Thankfully, for the second half, Stan switched to double bass, and sounded proper lovely. Apart, that is, from when he slapped and punched the instrument. Unaccountably, these antics got huge cheers and 'wooohs' from some of the more cloth-eared members of the congregation. I love Stan the man, and think he's too good a musician to be cheered loudest of all for bringing a clenched fist down on his beloved and very expensive instrument. These reservations apart, by the time I returned to the Jubilee line, I felt I'd got my half a ton's worth. Despite his dubious beliefs, Chick Corea's still one of my favourite pianists, and hearing him flit between a real, live Fender Rhodes and a concert grand was a thrill. Al Di Meola - whose 54th birthday it was, marked by his re-appearance for the encore in an Arsenal shirt, bearing his name and the number 54 - sounded just grrrrrrreat, whether on electric guitar or acoustic, and Lenny White sounded as effortlessly wonderful as he does on all those albums I've hoarded for the last 20-odd years. I wasn't watching the clock, but I think 'Romantic Warrior' charged past the half-hour mark. Self-indulgent? Oh yes, but I wouldn't have missed it for anything.
Tuesday, July 15, 2008
One story from the PN days.

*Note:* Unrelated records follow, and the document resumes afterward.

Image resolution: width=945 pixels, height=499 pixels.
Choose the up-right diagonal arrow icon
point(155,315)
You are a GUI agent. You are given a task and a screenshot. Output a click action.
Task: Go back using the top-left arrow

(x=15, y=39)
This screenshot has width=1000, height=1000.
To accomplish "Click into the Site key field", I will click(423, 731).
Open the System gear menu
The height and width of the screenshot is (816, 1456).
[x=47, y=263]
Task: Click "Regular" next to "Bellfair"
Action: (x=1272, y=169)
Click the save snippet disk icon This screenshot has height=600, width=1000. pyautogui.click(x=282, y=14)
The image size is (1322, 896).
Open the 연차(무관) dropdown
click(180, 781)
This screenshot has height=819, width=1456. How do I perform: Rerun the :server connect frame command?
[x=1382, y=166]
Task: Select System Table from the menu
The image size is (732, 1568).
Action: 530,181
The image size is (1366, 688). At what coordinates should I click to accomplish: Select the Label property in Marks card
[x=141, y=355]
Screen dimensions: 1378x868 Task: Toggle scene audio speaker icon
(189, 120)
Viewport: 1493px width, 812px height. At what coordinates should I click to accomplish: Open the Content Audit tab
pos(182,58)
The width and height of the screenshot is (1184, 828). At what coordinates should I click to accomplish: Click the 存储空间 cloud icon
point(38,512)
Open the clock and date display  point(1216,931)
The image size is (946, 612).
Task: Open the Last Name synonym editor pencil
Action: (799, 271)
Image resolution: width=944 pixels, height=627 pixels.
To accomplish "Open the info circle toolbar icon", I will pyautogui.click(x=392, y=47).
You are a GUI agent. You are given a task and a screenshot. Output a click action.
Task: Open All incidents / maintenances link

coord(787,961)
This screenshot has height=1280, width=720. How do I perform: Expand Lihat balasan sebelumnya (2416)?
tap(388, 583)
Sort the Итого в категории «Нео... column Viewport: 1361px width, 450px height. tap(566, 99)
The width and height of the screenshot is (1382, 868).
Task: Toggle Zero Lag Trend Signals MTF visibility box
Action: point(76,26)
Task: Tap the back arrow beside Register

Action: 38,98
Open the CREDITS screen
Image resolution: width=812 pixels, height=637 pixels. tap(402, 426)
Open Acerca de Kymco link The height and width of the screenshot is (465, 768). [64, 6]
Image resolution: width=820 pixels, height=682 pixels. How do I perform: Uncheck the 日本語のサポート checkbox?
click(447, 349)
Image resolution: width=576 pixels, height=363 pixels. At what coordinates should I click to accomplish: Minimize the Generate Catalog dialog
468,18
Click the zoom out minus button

In the run-up to a London Book Fair (or was it Frankfurt?), when reams of picture captions and "At stand E984, the Badger Press will be gassing live badgers to illustrate their new range of Christmas books..." were needed, I felt the aforementioned chairman's breath on the back of my neck. "Kosovo" "Pardon, Fred?" "Kosovo" "Yeees, what about it?" "KOSOVO!" "Sorry, Fred, I have no idea what you're on about". At this he threw a paragraph of copy I'd written the previous week about a book on Kosovan refugees onto my desk, grunted "Picture'd be nice" and stalked off to make someone else's day a misery.